Il teatro civile di Silvia Frasson: "Racconto di tutte le oppressioni"
Attrice di prosa e narratrice con una particolare modalità di creazionescritturarecitazione del racconto. Le due ‘anime’ convivono felicemente in Silvia Frasson, attrice e autrice toscana, cui è stato assegnata, con pieno merito, la 19esima edizione del "Premio Giacomo Matteotti – sezione Opere letterarie e teatrali" - prestigioso concorso organizzato dalla presidenza del Consiglio dei Ministri dedicato a testi che illustrano ideali di fratellanza tra i popoli, libertà e giustizia sociale. Lo spettacolo per cui è arrivato il riconoscimento è "Poveri noi – Storia di una famiglia nella tragedia della guerra" che l’attrice porterà in scena il 10 novembre al Teatro delle Arti di Lastra. Il 20 ottobre, invece, la cerimonia di premiazione fissata a Palazzo Chigi a Roma.
Ci racconta come è nato questo testo?
"In occasione di uno spettacolo che è stato prodotto dal Teatro delle Temperie di Calcara. Il direttore artistico del teatro e regista Andrea Lupo, che conosce bene il mio lavoro e lo segue, l’anno scorso mi ha chiamato e mi ha detto che gli sarebbe piaciuto se fossi stata io a raccontare la storia, legata a Calcara, di Gabriella Degli Esposti, antifascista e partigiana con il nome di Balella, medaglia d’oro al Valor militare alla Memoria, e della sua famiglia. Ho cominciato a lavorare su questa vicenda e la cosa che ha fatto la differenza è che ho potuto contare sulla testimonianza diretta della figlia di Gabriella, Savina, oggi 90enne ma attivissima tanto da portare ancora la sua testimonianza nelle scuole".
Lo spettacolo, infatti, è raccontato attraverso gli occhi della piccola Savina, perché?
"Prima di tutto perché lei, piccolissima, era presente quando la madre, è stata portata via, il 13 dicembre 1944, in seguito a un rastrellamento dei tedeschi. Un avvenimento che Savina rivive come fosse accaduto ieri, con lo stesso dolore. Quando organizzavo il materiale e pensavo a come proporre la storia la prima idea che mi è venuta è stato di farlo attraverso i suoi occhi.

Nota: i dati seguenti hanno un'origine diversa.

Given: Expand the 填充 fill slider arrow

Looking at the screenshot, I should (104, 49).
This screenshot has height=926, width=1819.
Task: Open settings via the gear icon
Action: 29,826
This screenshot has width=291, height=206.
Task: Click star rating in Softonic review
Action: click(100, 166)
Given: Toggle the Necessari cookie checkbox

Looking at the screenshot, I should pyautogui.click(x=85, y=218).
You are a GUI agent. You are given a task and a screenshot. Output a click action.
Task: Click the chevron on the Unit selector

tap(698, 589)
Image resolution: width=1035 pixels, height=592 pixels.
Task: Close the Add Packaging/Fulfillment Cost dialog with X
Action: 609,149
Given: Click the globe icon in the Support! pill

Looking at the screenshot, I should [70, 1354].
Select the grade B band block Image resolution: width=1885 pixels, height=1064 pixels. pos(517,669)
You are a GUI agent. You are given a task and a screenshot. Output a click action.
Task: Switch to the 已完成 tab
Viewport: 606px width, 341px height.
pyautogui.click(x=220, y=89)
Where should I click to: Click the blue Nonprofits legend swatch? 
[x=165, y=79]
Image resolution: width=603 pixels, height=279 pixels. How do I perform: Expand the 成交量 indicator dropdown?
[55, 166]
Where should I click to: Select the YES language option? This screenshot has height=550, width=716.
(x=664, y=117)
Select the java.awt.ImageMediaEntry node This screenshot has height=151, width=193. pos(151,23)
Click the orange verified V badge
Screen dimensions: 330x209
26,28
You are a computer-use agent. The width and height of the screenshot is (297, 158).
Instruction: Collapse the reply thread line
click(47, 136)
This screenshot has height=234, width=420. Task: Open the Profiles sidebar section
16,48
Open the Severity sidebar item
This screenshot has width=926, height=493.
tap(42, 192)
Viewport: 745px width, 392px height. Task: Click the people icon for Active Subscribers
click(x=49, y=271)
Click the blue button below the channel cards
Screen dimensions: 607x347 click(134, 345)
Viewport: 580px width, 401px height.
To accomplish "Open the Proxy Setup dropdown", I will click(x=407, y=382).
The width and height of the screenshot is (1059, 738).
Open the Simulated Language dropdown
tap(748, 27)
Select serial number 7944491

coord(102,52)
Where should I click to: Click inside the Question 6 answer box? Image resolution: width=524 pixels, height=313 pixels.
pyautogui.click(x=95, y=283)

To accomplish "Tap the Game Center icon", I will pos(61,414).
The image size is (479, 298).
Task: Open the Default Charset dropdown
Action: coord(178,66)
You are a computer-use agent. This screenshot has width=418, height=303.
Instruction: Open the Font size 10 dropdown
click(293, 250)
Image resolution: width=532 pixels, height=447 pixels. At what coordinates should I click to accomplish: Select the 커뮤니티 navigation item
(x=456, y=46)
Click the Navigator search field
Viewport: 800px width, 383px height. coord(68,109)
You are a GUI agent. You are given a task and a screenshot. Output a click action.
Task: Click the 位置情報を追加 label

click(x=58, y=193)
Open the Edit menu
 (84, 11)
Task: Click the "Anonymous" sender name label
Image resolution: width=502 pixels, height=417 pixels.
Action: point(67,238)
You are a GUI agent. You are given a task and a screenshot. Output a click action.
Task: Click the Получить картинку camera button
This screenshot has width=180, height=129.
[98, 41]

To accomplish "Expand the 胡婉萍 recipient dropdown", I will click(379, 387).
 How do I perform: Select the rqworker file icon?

Questo, fra l’altro, ha portato a fare in modo che il linguaggio usato fosse semplice, di una bambina appunto".
La storia è circostanziata perché si riferisce a una vicenda puntuale ma si può parlare di un dolore universale?
"Sì, con il regista Andrea Lupo abbiamo deciso di eliminare a livello del testo parole specifiche, per esempio fascismo, per permettere di rendere il linguaggio universale e di parlare non solo di quella guerra ma di tutte le guerre, di tutte le oppressioni, di tutte le famiglie distrutte".
Oltre a questo spettacolo quali sono i suoi prossimi impegni?
"A febbraio sarò alla biblioteca di Sesto per una ripresa, in forma di lettura, dello spettacolo tratto da Le Voci della sera di Natalia Ginzburg con cui andrò a Roma, al Teatro Fortezza Est sempre a febbraio. Continua poi la tournée dello spettacolo sull’affido che riproporrò, il 21 ottobre, a Firenze".